The former acting national police commissioner and five other high-ranking SA Police Service (SAPS) officials face charges of fraud‚ forgery and uttering (a crime involving a person who knowingly sells, publishes or passes a forged or counterfeit document), which carry a minimum sentence of 15 years in prison, just like murder.

Read: Phahlane joins list of top cops with cloud hanging

Phahlane, who headed the SAPS forensic division before he was appointed as the acting national police commissioner, describes the findings against him as “baseless, malicious, unsubstantiated, devoid of the truth, and thus must be strongly condemned”.

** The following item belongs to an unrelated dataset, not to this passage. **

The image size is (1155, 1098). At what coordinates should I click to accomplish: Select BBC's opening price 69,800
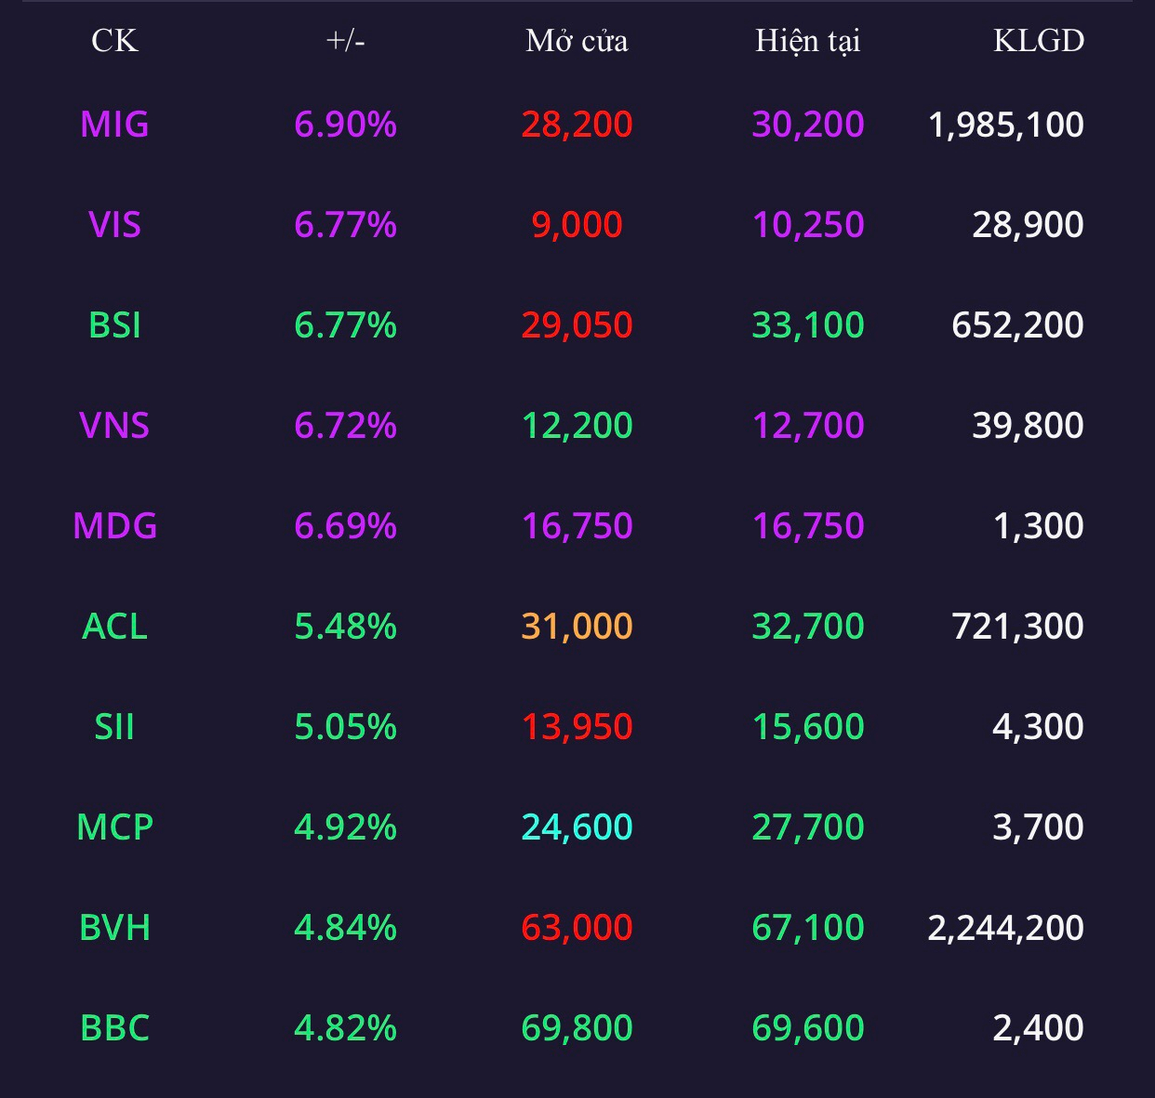click(577, 1028)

In his submission to the NPA, he points out at least two instances where the purchase order for procurement of services was concluded long after former police minister Fikile Mbalula removed him from office in 2017, but he was still, mysteriously, being cited as the accounting officer responsible.

In one instance, the forensic report says a purchase order of R40 million for the services was signed on June 12 2017 — almost two weeks after Mbalula had instructed Phahlane to “step aside”. Lieutenant General Lesetja Mothiba was subsequently appointed as the acting national police commissioner.

“It is public knowledge that our client was, effective from June 1 2017, at home, following the baseless allegations against him. Despite the obvious factual information at their disposal in the processing of this report, our client is [expected] to take responsibility,” Phahlane’s lawyers write.

In another instance, a R35 million purchase order was approved in favour of the service provider, Instrumentation for Traffic Law Enforcement, on March 27 2018.

“The current accounting officer, General KJ Sitole, was, and is, still in office when the procurement processes and activities are performed in relation to [the order] … Our client is, since June 1 2017, at home, not rendering any services and/or performing any official duties. Common knowledge dictates that our client cannot under the prevailing circumstances be held liable,” the lawyers say.

Regarding the alleged duplicate payments, Phahlane’s lawyers say that the payments were dated between November 2017 and May 2018, and that “all these transactions are processed with the current accounting officer, General [Khehla] Sitole, in office. Thus, the dragging of our client, while not in office, into any of these transactions is distasteful.”

Phahlane is accused, along with other high-ranking police officials, of fraud and corruption regarding their involvement in a procurement contract that saw the installation of blue lights in police vehicles in Gauteng in 2016 – at a cost of R84 million.

Regarding the R9 million purchase order dated March 14 2017 — while Phahlane was the acting national police commissioner – the lawyers said: “Our client is at no stage an active participant in the process of the awarding, creation of orders and procurement of goods/ services ... There is no evidence of our client’s participation in any ... signing of any contract/agreement.”

Further, Phahlane’s document reads, there was an attempt to create the impression that he had approved Gauteng’s tender specification for the services, when all he did was to approve the standardised national specifications following approval by the Treasury that the SAPS could initiate its own processes:

“The specifications signed off by our client on September 14 2016 are for the establishment of a national contract to provide for needs on all levels in the SAPS. It is on this basis that once the national standard was set, the provincial commissioner: Gauteng was then directed … to utilise the specifications approved for the broader SAPS.”

Phahlane also points to contradicting findings in the report about the tax compliance status of the service provider, saying that, in one instance, it is recorded that as of November 10 2016, Instrumentation for Traffic Law Enforcement was non-tax compliant – but in another instance, it states that the tax clearance certificate was “valid from 2016 until its expiry on August 15 2017”.

Charges against the company’s owner, Vimpie Manthata, have been provisionally withdrawn. Remaining in the dock are Phahlane, General Deliwe de Lange, Major General Nombhuruza Napo, Lieutenant General Ramahlapi Mokwena, Brigadier Ravi Pillay and Brigadier James Ramanjalum.